**Exercise directions:** Everything from the line holding "The height and width of the screenshot is (410, 1013)." through the last line below must be repeated exactly, and nothing else.

**Supplied records:**
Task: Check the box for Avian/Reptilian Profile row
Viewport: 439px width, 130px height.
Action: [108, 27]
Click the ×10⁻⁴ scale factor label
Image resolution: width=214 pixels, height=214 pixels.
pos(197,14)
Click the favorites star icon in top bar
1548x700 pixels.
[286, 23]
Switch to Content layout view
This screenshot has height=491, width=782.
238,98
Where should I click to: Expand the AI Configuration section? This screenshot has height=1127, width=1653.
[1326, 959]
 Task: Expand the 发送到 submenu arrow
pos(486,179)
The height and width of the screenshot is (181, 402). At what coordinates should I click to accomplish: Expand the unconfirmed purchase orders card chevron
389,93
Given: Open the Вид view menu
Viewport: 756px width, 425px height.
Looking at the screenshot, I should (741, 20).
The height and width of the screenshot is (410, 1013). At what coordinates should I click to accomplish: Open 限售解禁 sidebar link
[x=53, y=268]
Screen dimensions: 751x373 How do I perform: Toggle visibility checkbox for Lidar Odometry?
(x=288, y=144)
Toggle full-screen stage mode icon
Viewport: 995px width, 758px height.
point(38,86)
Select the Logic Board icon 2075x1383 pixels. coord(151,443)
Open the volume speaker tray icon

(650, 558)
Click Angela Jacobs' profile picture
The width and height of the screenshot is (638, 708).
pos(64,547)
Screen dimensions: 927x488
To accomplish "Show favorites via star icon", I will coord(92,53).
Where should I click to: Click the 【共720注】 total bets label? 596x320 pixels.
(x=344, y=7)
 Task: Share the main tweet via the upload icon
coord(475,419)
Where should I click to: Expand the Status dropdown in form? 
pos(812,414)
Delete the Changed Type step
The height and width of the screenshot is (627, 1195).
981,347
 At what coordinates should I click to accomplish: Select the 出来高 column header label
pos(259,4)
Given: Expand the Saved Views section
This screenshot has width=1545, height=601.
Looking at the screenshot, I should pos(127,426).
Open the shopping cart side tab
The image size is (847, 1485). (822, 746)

**Output of the task:**
The height and width of the screenshot is (410, 1013). At what coordinates should I click to accomplish: Open 限售解禁 sidebar link
[x=53, y=268]
Screen dimensions: 751x373 How do I perform: Toggle visibility checkbox for Lidar Odometry?
(x=288, y=144)
Toggle full-screen stage mode icon
Viewport: 995px width, 758px height.
point(38,86)
Select the Logic Board icon 2075x1383 pixels. coord(151,443)
Open the volume speaker tray icon

(650, 558)
Click Angela Jacobs' profile picture
The width and height of the screenshot is (638, 708).
pos(64,547)
Screen dimensions: 927x488
To accomplish "Show favorites via star icon", I will coord(92,53).
Where should I click to: Click the 【共720注】 total bets label? 596x320 pixels.
(x=344, y=7)
 Task: Share the main tweet via the upload icon
coord(475,419)
Where should I click to: Expand the Status dropdown in form? 
pos(812,414)
Delete the Changed Type step
The height and width of the screenshot is (627, 1195).
981,347
 At what coordinates should I click to accomplish: Select the 出来高 column header label
pos(259,4)
Given: Expand the Saved Views section
This screenshot has width=1545, height=601.
Looking at the screenshot, I should pos(127,426).
Open the shopping cart side tab
The image size is (847, 1485). (822, 746)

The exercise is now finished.